11) Lastly, you're stranded on a deserted island for five years. What five books would you want with you?
For purely practical reasons, the first one would be something by Ray Mears (the prominent survivalist) or I wouldn't last five minutes. Other than that - Pride and Prejudice by Jane Austen, The Curse of Chalion by Lois McMaster Bujold, an omnibus collection of all the Abhorsen Books by Garth Nix and an omnibus collection of the Lioness Quartet by Tamora Pierce. And don't tell me that's cheating!
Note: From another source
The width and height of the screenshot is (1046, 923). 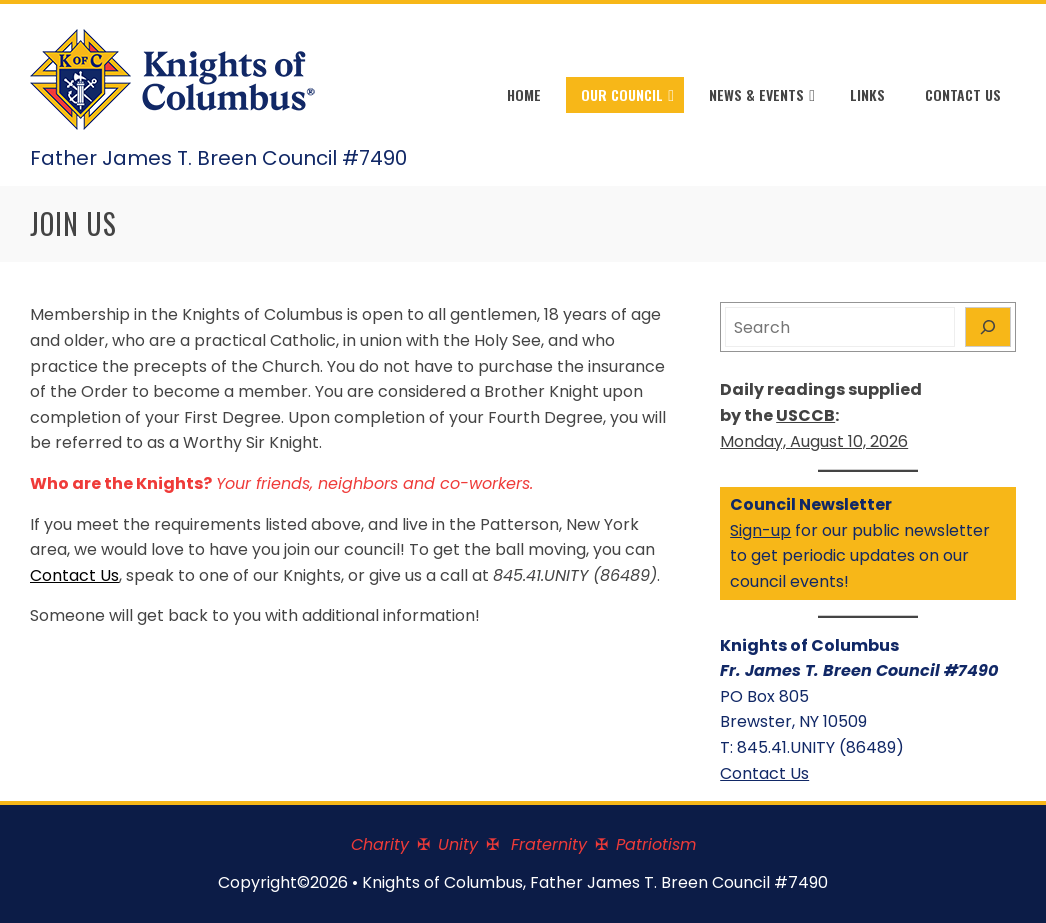 I want to click on [Search], so click(x=988, y=327).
Thanks so much Zoë, for taking the time to chat with us!
For more information on this awesome author, check out her website, and of course, read her books!


  1. Hi :)
    Thank you very much for this excellent interview with Zoe. I enjoyed learning about a new (to me) author. Her novels sound great. Thank you to Zoe for sharing here today. I was wondering if Zoe was on Twitter?
    Happy Holidays,

  2. I love The Swan Kingdom, thanks for interviewing Zoe!

  3. Excellent interview - I'm also a huge fan of Robin McKinley. I'm so intrigued by your Cinderella retelling idea -- can't wait to hear more about it. Thanks for stopping by the First Novels Club!

  4. Wonderful interview! The Swan King sounds great and I love the cover. Well done and thanks!

  5. Great interview, Sara. Now I have to add more books to my To Be Read List

  6. Thanks everyone! And thank you to the FNC for such interesting interview questions. Sorry not to have replied to your last email: I've just gotten out of the hospital, so I'm a bit behind.

    I'm sorry to say that I'm not on Twitter - Facebook already sucks up enough of my life. If I Tweeted too I'd never write anything at all...

  7. This comment has been removed by a blog administrator.